Palin is a skilled practitioner of the politics of the aggrieved, but even Hannity, representing the network that writes Palin’s checks, seemed underwhelmed by her performance last night. (You can watch the tape here.) Lobbed a series of softballs, the brassy, smirking incarnation of Palin never showed up to hammer them. She seemed weary, her answers rote. When she emerged from her defensive crouch she got lost in logical cul-de-sacs–one moment she’s decrying the politicization of a tragedy, the next she’s mentioning the Tucson shooter was “apolitical or perhaps even left-leaning.” I’m sure this delighted her base, but it can’t have broadened it.

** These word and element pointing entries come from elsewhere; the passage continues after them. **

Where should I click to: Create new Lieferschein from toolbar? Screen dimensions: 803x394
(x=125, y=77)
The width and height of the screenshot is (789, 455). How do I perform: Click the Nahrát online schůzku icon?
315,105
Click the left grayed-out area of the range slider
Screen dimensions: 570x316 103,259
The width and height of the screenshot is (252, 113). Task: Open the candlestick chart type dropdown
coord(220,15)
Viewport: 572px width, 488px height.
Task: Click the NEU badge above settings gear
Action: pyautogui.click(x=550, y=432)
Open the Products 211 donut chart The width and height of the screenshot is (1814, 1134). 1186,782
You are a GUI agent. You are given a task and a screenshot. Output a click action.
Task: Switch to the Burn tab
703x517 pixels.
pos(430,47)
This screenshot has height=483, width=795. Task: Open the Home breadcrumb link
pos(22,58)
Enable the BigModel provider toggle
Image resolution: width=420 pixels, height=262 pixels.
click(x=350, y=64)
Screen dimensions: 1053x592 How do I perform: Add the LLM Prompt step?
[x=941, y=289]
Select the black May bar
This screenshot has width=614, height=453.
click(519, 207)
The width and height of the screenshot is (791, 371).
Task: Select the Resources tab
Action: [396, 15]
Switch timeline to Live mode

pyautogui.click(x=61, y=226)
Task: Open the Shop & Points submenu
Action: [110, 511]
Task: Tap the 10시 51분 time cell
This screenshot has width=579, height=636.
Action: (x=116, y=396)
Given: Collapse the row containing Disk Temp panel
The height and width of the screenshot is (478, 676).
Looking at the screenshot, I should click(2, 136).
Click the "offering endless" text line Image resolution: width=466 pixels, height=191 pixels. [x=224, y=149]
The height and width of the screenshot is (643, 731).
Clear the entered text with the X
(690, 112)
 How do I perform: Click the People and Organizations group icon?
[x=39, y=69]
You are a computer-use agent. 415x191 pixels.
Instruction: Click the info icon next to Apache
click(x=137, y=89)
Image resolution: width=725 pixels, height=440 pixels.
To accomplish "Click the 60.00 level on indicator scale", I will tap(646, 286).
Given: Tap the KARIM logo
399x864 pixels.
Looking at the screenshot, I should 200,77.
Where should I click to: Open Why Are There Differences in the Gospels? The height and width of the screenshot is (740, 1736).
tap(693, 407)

Last week, when Palin issued her initial response to the Giffords shooting, TPM’s Josh Marshall shot off a one-liner mocking Palin’s solipsism: “Today has been set aside to honor the victims of the Tucson massacre. And Sarah Palin has apparently decided she’s one of them.” But what’s really striking is her basic inability — or calculated unwillingness? —  to acknowledge the legitimacy of other people’s views. Her critics are always the same cabal of America-haters cooking up plots to stifle the truth, silence patriotic debate or steal your freedom. For what it’s worth, I don’t think Palin meant to tap into an old anti-Semitic trope with the “blood libel” remark. But it would have been easy enough to simply say that no malice was intended and she regretted if anyone was offended by the phrase. And yet, she would never. You don’t retreat, you reload. (Rhetorically, I know.) Even if the post-Tucson unity push is a fleeting illusion, at a moment when most politicos are still toeing that line, Palin opted for division. Not that it was totally a choice, per se. It’s the only play she has.